Candidate: Preference votes; Total; Notes
1: 2; 3; 4; 5; 6; 7; 8; 9; 10; 11; 12
David Adeang: 450; 402; 262; 167; 86; 62; 52; 28; 23; 70; 59; 46; 837.298; Re-elected
Reagan Aliklik: 330; 336; 149; 121; 84; 68; 59; 82; 71; 94; 103; 210; 668.881; Re-elected
Russ Kun: 295; 166; 185; 371; 107; 76; 88; 65; 54; 86; 156; 58; 620.795; Re-elected
Ranin Akua: 130; 124; 378; 81; 95; 79; 86; 98; 116; 145; 181; 194; 454.962; Elected
Vyko Pentax Adeang: 164; 118; 100; 99; 101; 258; 93; 117; 150; 219; 183; 105; 436.147
Wawani Dowiyogo: 135; 120; 117; 108; 103; 114; 125; 106; 115; 104; 113; 447; 402.408; Unseated
Gregor Ruson Garoa: 61; 154; 143; 140; 155; 201; 147; 145; 151; 137; 233; 40; 379.285
George Geovani Gioura: 60; 81; 83; 128; 332; 184; 245; 218; 177; 93; 66; 40; 357.783
Sherlock Denuga: 35; 87; 130; 150; 187; 165; 155; 338; 148; 101; 105; 106; 333.549
Benedict Abouke: 34; 70; 82; 118; 213; 216; 362; 176; 156; 135; 87; 58; 321.723
Maximillian Mesrasrik Kun: 8; 42; 50; 131; 146; 163; 141; 150; 302; 153; 221; 200; 259.289
Abednego Mathew Dongobir: 5; 7; 28; 93; 98; 121; 154; 184; 244; 370; 200; 203; 225.060
Valid votes: 1,707
Invalid votes: 49
Total votes: 1,756
Source: Electoral Commission of Nauru

==Notable people==
- Bernard Dowiyogo, 8-time President of Nauru and Member of Parliament of Ubenide from 1973 to 2003.
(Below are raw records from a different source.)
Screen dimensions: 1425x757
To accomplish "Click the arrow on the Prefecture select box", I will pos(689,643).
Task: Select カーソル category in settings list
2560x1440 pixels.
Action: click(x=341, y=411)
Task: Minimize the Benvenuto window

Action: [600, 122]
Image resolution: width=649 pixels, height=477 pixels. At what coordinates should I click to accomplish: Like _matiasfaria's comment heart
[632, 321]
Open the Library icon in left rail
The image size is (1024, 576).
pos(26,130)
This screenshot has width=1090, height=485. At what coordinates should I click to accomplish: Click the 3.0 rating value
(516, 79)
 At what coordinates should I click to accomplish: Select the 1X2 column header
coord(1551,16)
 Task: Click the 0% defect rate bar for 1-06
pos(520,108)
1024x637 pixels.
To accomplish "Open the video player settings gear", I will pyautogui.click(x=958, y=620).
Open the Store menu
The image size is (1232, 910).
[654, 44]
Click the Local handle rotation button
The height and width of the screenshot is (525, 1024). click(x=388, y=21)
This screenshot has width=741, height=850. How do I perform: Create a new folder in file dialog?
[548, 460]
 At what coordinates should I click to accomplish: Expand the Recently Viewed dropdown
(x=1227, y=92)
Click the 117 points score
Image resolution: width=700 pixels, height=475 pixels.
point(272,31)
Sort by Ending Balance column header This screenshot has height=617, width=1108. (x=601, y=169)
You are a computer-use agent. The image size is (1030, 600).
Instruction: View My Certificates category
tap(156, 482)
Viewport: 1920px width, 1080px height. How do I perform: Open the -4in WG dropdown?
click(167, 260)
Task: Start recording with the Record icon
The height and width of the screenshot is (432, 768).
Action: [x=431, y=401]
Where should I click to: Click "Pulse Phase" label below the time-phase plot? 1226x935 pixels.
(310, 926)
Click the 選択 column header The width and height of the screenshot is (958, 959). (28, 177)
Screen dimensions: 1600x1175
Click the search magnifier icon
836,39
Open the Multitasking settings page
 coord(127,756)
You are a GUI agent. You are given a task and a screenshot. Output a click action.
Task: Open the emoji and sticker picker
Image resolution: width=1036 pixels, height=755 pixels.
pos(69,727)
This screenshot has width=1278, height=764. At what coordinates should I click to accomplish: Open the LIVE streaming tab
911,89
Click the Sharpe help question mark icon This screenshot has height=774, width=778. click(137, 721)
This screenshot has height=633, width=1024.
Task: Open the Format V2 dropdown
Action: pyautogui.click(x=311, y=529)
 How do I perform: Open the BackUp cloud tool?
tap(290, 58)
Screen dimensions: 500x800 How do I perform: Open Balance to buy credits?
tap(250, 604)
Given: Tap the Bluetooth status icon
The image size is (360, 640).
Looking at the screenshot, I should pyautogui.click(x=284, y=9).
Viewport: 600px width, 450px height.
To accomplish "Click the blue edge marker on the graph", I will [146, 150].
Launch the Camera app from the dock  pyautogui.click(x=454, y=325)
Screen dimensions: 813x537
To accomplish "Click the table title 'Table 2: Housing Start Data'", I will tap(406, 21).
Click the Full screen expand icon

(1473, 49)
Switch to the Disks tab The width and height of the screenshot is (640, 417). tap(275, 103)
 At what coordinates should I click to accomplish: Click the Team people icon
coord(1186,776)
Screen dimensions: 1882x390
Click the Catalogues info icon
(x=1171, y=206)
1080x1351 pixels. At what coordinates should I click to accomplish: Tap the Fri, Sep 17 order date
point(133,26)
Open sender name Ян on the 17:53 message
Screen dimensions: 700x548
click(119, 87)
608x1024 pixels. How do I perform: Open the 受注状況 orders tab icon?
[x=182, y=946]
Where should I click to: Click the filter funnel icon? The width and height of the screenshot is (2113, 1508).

- Derog Gioura, who represented Ubenide in the Parliament of Nauru and served as President of Nauru in 2003.
- Russell Kun, who has served as the Republic of Nauru's Justice Minister and as the Speaker of the Parliament of Nauru, and formerly represented Ubenide in Parliament.
- David Adeang, formerly Foreign Minister, who was appointed Speaker of the Parliament of Nauru in 2008 and represents Ubenide.
- Russ Kun, 16th President of Nauru.